Substance use history is essential in every psychiatric assessment as it can cause, mimic, or exacerbate almost any psychiatric condition. Ask about alcohol, cannabis, stimulants (cocaine, amphetamines), opioids, benzodiazepines, and novel psychoactive substances. The CAGE questionnaire (Cut down, Annoyed, Guilty, Eye-opener) is a brief validated screen for alcohol problems. The AUDIT (Alcohol Use Disorders Identification Test) provides a more detailed quantitative assessment. The DAST (Drug Abuse Screening Test) screens for drug misuse. Normalise the questions — "I ask everyone about this" — and use open, non-judgmental language. Always document units per week, frequency, pattern of use, tolerance, withdrawal symptoms, and any previous attempts to cut down or abstain.

Should I always take a collateral history and how do I handle confidentiality?

While ideally you should always try to obtain at least one independent account, you must first have the patient's consent to contact a third party — unless there is a compelling reason to do so without consent (such as risk to life). If the patient consents, you can speak to a family member or carer. When doing so, be careful about what you disclose to the informant — you can receive information without disclosing the patient's clinical details. If the patient does not consent to any contact, document this and record the limitations it places on the assessment.

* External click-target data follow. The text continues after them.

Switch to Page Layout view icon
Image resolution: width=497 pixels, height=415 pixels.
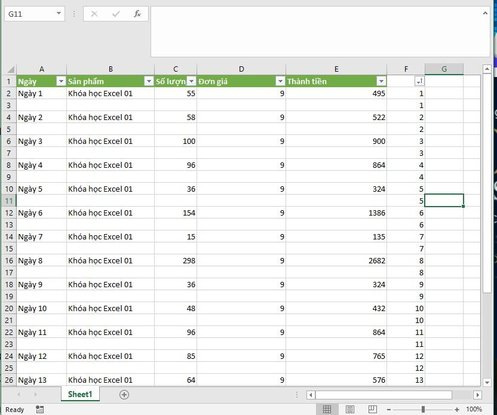click(x=349, y=410)
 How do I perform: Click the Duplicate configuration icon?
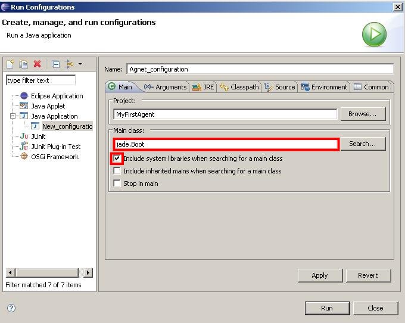tap(24, 64)
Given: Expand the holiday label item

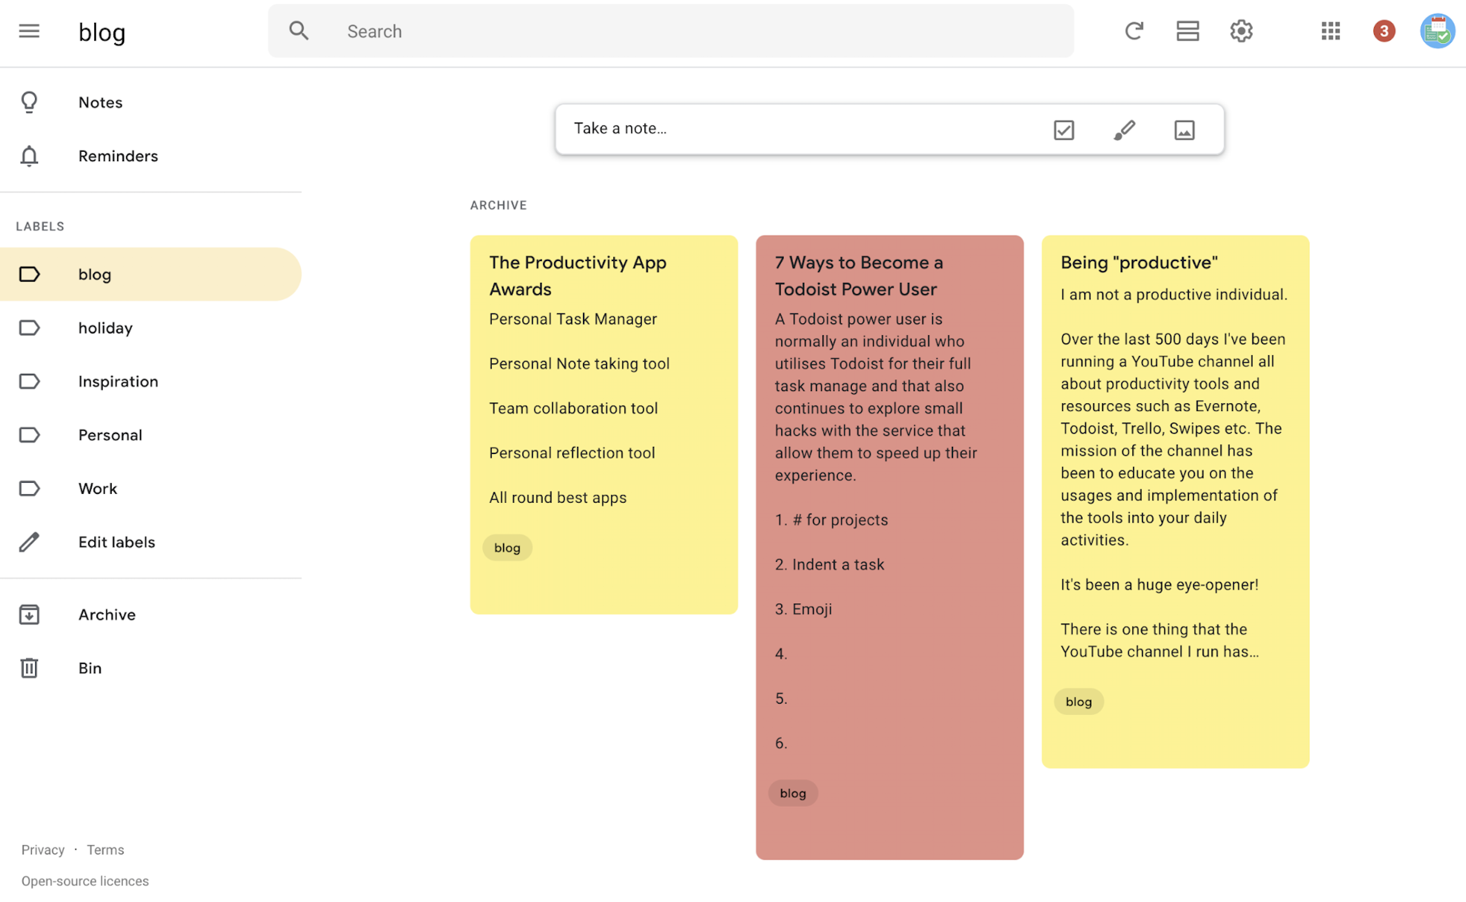Looking at the screenshot, I should tap(105, 326).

In cases of impaired capacity or serious risk, the threshold for acting without consent is lower, and you should seek senior advice.

For an ST3 interview — what is the structure of a full psychiatric history?

A model answer would cover: personal details and reason for referral; history of presenting complaint (including onset, duration, precipitating factors, alleviating/exacerbating factors, and previous episodes); past psychiatric history; past medical history; family history; personal history (birth, development, education, occupational history, relationships, sexual history); current social circumstances; forensic history; premorbid personality; substance use history; and collateral history. You should also note that the mental state examination runs in parallel with history taking, and that risk assessment is embedded throughout — not left to the end. Demonstrating that you understand history taking as a dynamic and therapeutic process, rather than a simple data-collection exercise, will impress an examiner.